Les francophones sont, en effet, perpétuellement dans le déni. Ils refusent de voir la réalité en face : depuis 1970, tout a été mis en oeuvre pour faire de la Flandre une véritable nation (un peuple, un territoire, une langue, une culture).

Il n’y a pas place, dans ce petit pays, pour deux nations : une belge (mais a-t-elle vraiment jamais existé ?) et une flamande, constatait François Perin en 1981. Et il ajoutait : Qu’est-ce qui empêcherait les Flamands de proclamer unilatéralement leur indépendance ? Ils ont créé tous les instruments de leur future légitimité. Les Wallons ont beau se proclamer belges.
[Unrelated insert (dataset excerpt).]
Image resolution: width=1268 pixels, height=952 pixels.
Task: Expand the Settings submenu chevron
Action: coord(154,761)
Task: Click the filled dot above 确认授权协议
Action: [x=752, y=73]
Quel est celui d’entre eux qui se battrait (au sens propre : en participant à une guerre civile) pour rétablir la Belgique contre la volonté des Flamands ? Poser la question, c’est la résoudre. Jamais l’Europe, ni l’OTAN, dira-t-on, ne laisseront éclater la Belgique. Que pourraient-ils donc faire : débarquer les « Marines » pour nous apprendre par la force à vivre ensemble ?
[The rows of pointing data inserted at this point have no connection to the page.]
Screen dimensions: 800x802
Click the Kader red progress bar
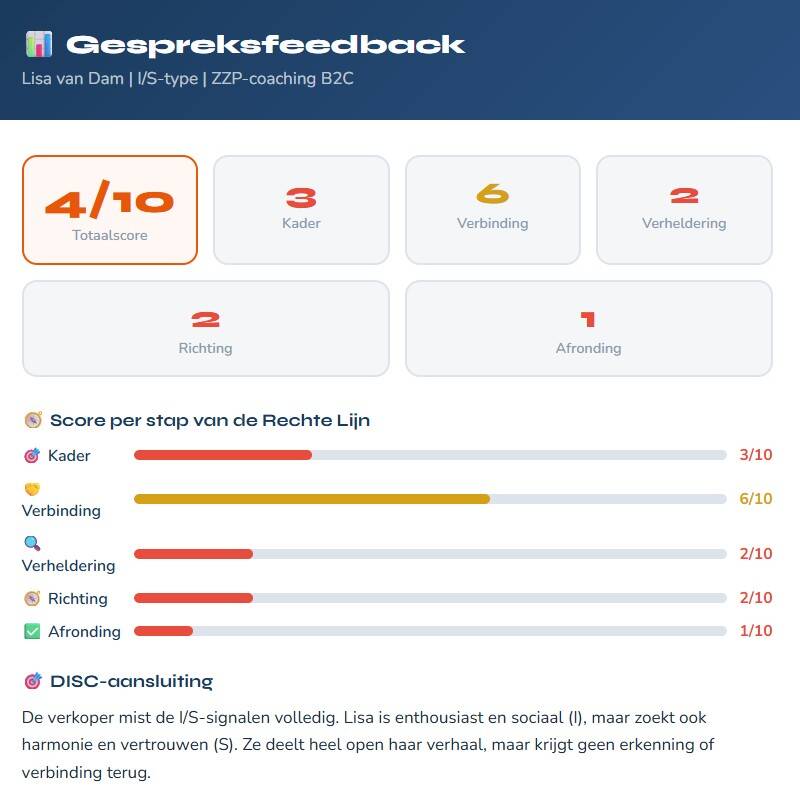pyautogui.click(x=223, y=455)
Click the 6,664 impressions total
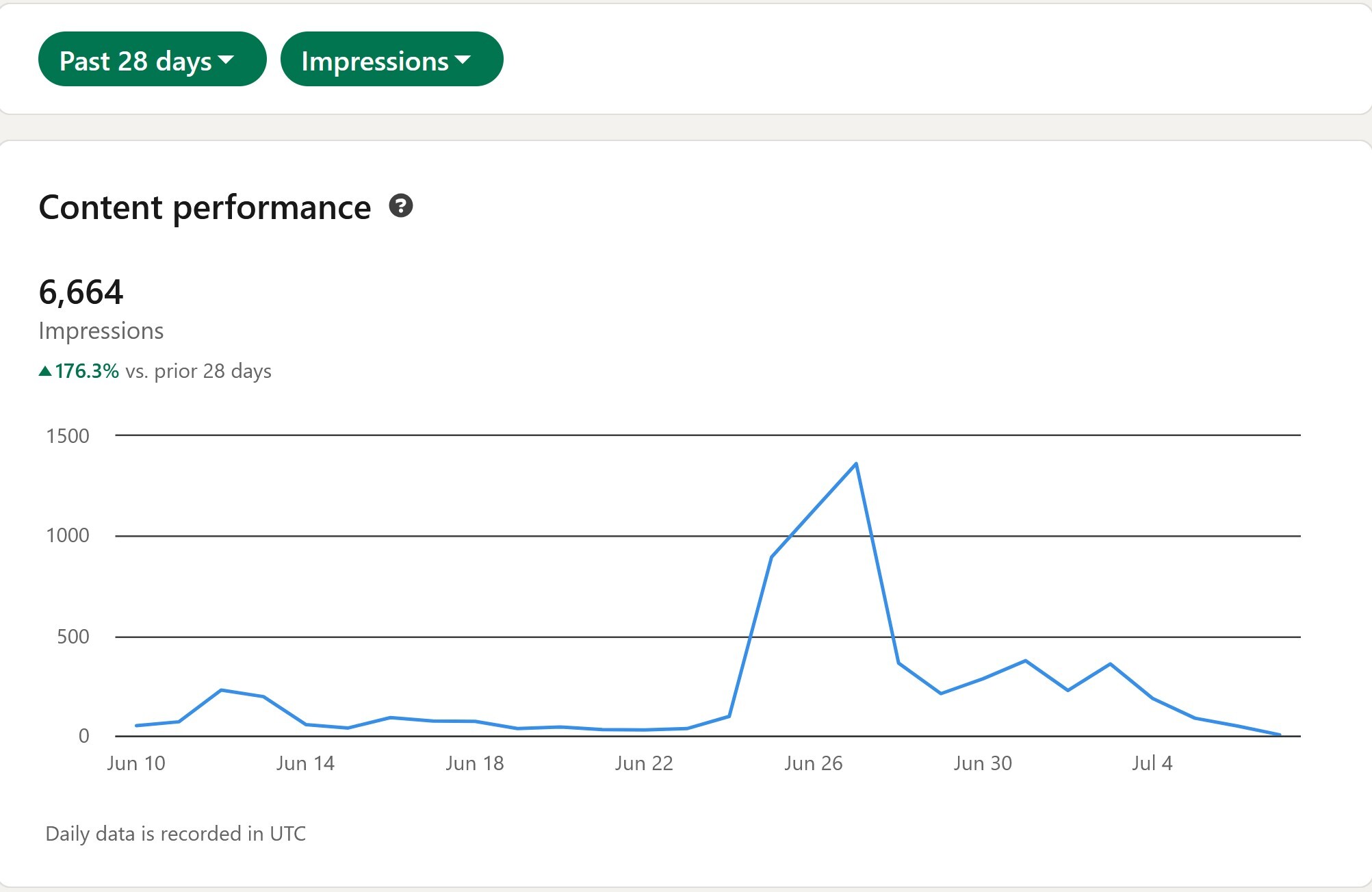 click(81, 292)
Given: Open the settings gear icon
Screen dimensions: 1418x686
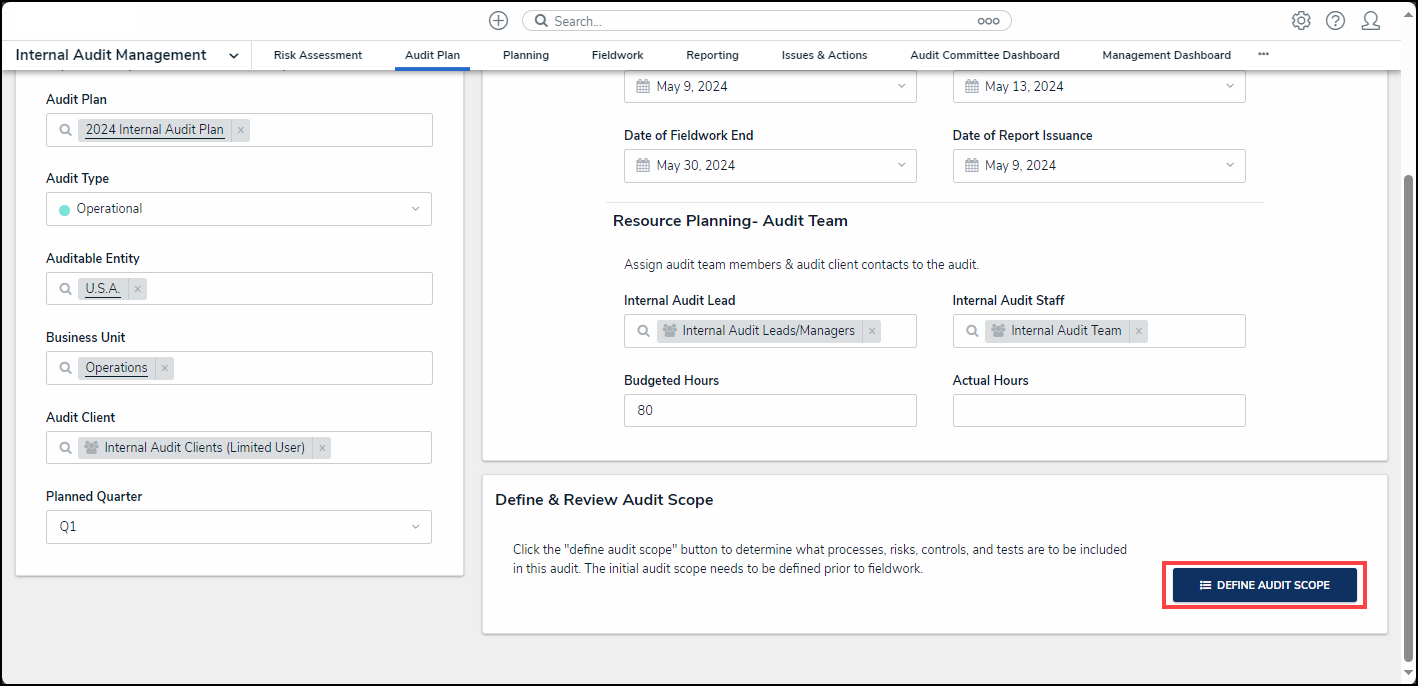Looking at the screenshot, I should [x=1300, y=21].
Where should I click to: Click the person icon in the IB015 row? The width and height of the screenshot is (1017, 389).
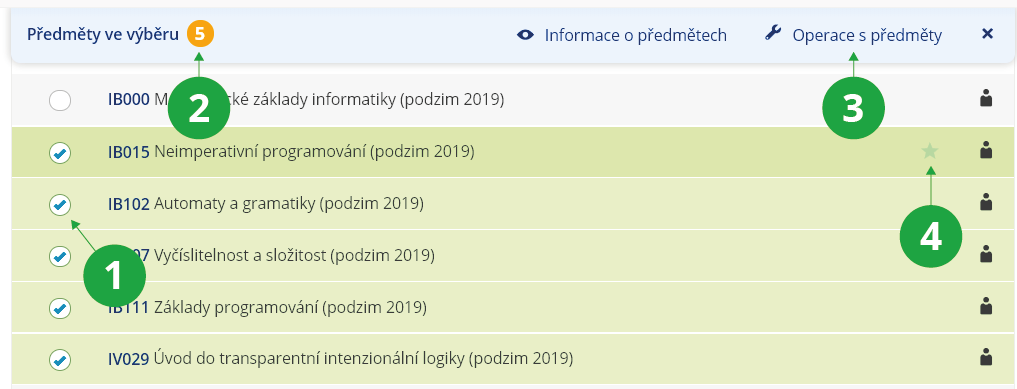coord(986,150)
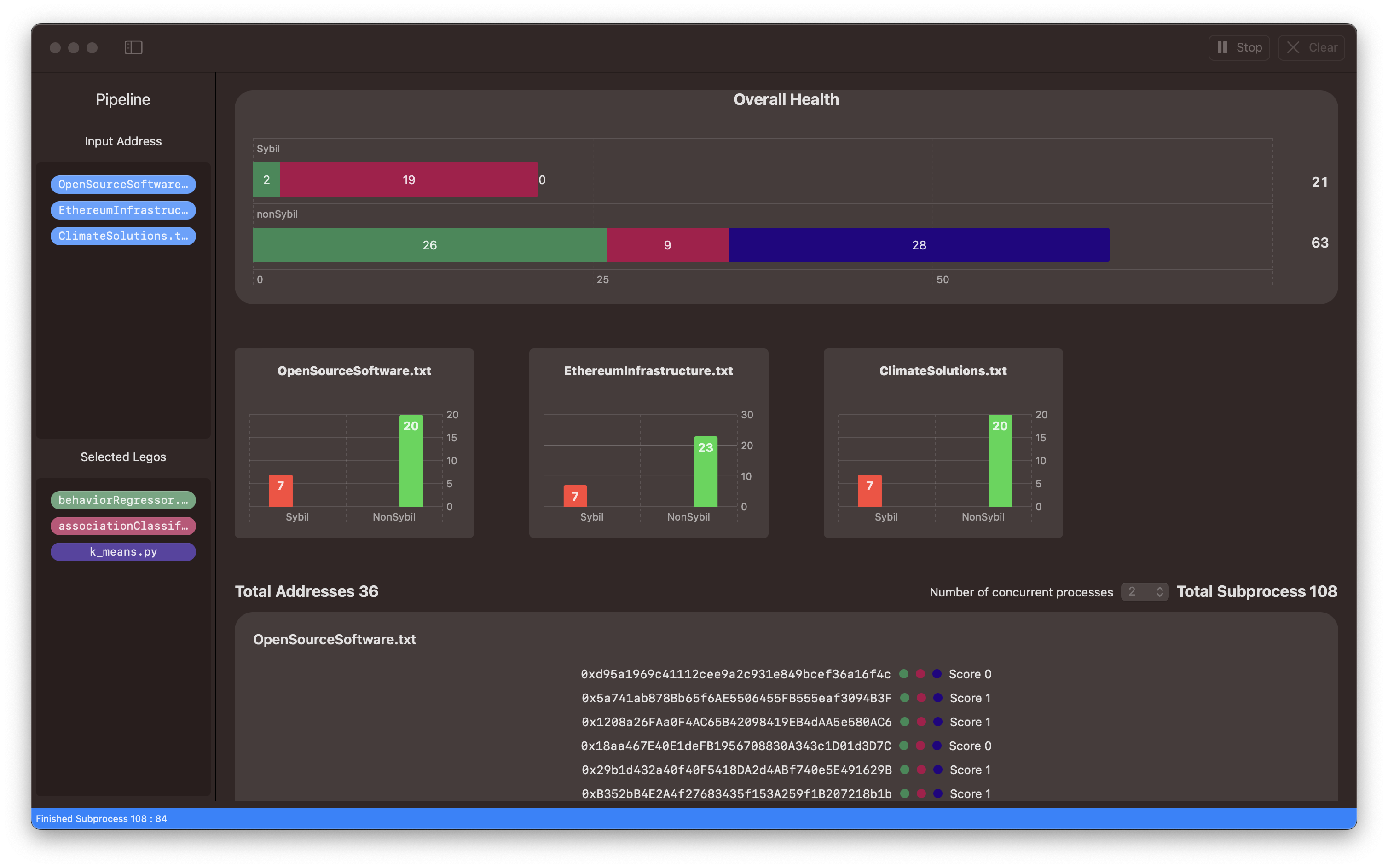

Le Centre d’études du MR porte le nom de Jean Gol. Les pontes de ce parti ignorent-ils qu’à la fin de sa vie, Jean Gol ne se faisait plus la moindre illusion quant à la Belgique ? Selon lui, la poussée irrésistible du nationalisme flamand ne pouvait qu’entraîner la disparition du pays et seule la France était de nature à assurer l’avenir de la Wallonie.
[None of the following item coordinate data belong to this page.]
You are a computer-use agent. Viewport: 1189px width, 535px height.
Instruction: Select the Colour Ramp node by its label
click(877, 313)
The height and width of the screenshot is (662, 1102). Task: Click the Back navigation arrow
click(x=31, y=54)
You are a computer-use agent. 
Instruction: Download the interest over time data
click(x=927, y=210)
Dans son livre « Splendeurs de la liberté », Paul-Henry Gendebien rapporte cet entretien qu’il eut avec l’intéressé : Nous en arrivâmes bien vite à calculer le nombre de départements, de conseillers généraux et régionaux, de députés qui reviendraient à la Wallonie. Sa férocité se déchaîna lorsque nous évoquâmes ceux de ses amis politiques qu’il faudrait recaser à l’Assemblée nationale. « De toute manière, ajouta-t-il, ils seront fiers de porter l’écharpe tricolore et quelques décorations feront le reste… ». Nous évoquâmes aussi diverses formules d’association ou de réintégration dans la République, le précédent de l’Alsace-Lorraine n’étant pas sans intérêt.

La raison pour laquelle la Belgique a été créée en 1830 (volonté des grandes puissances de l’époque, notamment l’Angleterre, de se prémunir contre la France) ne représente plus rien depuis belle lurette. Le temps n’est-il pas venu de réparer ce que l’ancien Premier ministre Yves Leterme a lui-même qualifié d’accident de l’Histoire ?

Jean Rey, l’un des pères de la construction européenne, était connu pour sa sagesse. En 1947, il déclara : Partout, quand un Etat unitaire est travaillé par un mouvement nationaliste, il est impossible qu’il ne finisse pas par craquer.

La Catalogne, l’Ecosse, la Flandre : il est vain de mener des combats d’arrière-garde contre des mouvements irréversibles.

En raison des caprices de l’Histoire, la Wallonie n’a été française que durant une très brève période, de 1794 à 1814. Pourtant, depuis le 13ème siècle, le français y a été accepté comme langue littéraire. L’historien namurois Félix Rousseau voit là le fait capital de l’histoire intellectuelle de la Wallonie. Sans aucune contrainte, de leur pleine volonté, les Wallons sont entrés dans l’orbite de Paris et depuis sept siècles, avec une fidélité qui ne s’est jamais démentie, n’ont cessé de participer à la culture française.

La France serait-elle disposée aujourd’hui à accueillir la Wallonie ? A cette question, Jacques Attali, l’ancien conseiller du président François Mitterrand, répond clairement : S’ils étaient consultés demain sur l’éventuel rattachement des francophones à la France, 95% des habitants de l’Hexagone répondraient favorablement. Et il ajoute : C’est un beau débat. Qu’il commence !

(1) Derniers livres parus : « François Perin – Biographie », Editions Le Cri, 2015, et « Un testament wallon – Les vérités dérangeantes », Mon Petit Editeur, 2015.